All three frameworks arrive at the same place: evaluation methodology, dataset provenance, and post-deployment monitoring must be documented, not just practiced. An organization that tests its models rigorously but keeps no structured record of how that testing was conducted, against what benchmarks, using what data, cannot satisfy any of these frameworks. The practice without the paper doesn't count.

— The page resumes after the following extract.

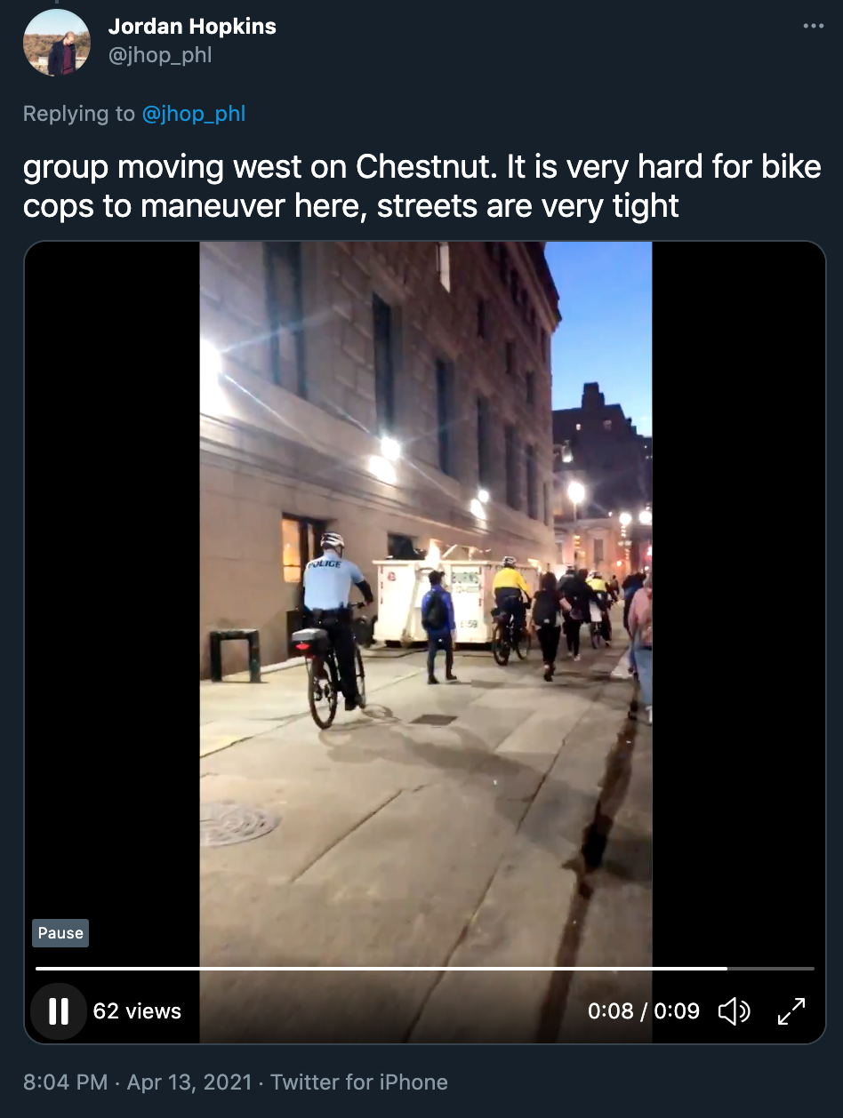The width and height of the screenshot is (843, 1118).
Task: Open the Twitter for iPhone source link
Action: pyautogui.click(x=359, y=1082)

When You'll Encounter This
In a public sector account, the scenario looks like this: an agency issues an RFI or acquisition vehicle that includes AI governance requirements, and a vendor responds with a SOC 2 Type II report as its primary compliance evidence. The contracting officer or CISO asks for the model card. The vendor doesn't have one, or has a marketing-facing document that doesn't address evaluation methodology or dataset provenance. That gap is becoming a disqualifying condition in more sophisticated procurements, particularly those touching high-risk use cases like benefits adjudication, fraud detection, or law enforcement analytics.
Listen for: "What documentation do you have about how the model was trained and tested?" A SOC 2 report doesn't answer that question.
Okta Concept Mapping
The natural IDAM anchor here is the SOC 2 narrative — the structured attestation that control objectives are met, supported by evidence of control operation. SOC 2 works because the systems it audits are deterministic: MFA is either enforced or it isn't, encryption is either enabled or it isn't, access reviews either happened or they didn't. Control states are binary and auditable.

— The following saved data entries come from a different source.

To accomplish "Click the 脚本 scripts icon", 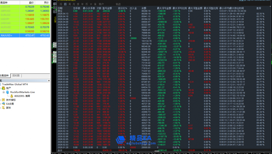I will pos(4,108).
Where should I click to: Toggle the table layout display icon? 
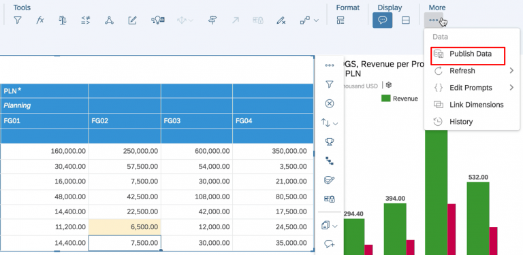[x=406, y=20]
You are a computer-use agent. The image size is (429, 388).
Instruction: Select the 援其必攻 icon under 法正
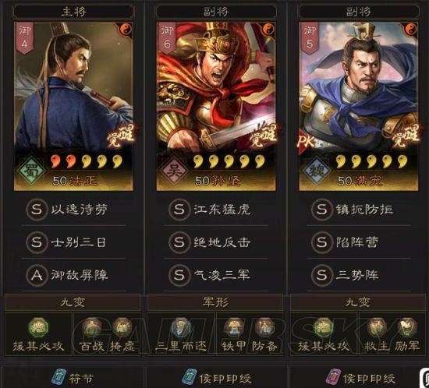38,327
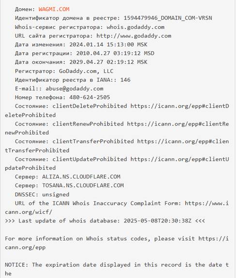Click the DNSSEC unsigned value
The width and height of the screenshot is (238, 278).
[x=56, y=195]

AI audit trails break this model at the foundation. A probabilistic model doesn't have a control state for "produces accurate outputs" — it has a distribution of behaviors across an input space that no audit can fully enumerate. The decision chain that produced a specific output isn't a log entry you can retrieve; it's an emergent property of billions of weighted parameters responding to a specific context. SOC 2 control frameworks have no mechanism to represent this. Model cards, system cards, and data sheets exist precisely because the compliance community needed a new artifact type for a new kind of system — one where the evidence isn't "the control was operating" but "here is what we tested, how we tested it, and what we observed." The analogy to SOC 2 holds for the governance intent; it fails at the level of what evidence is technically possible to collect.
Disclosure standards in this space are still forming. The EU AI Act's implementing acts are pending as of this writing, and NIST continues to publish AI RMF profiles for specific sectors. Treat specific implementation thresholds as subject to change; treat the direction of travel as settled.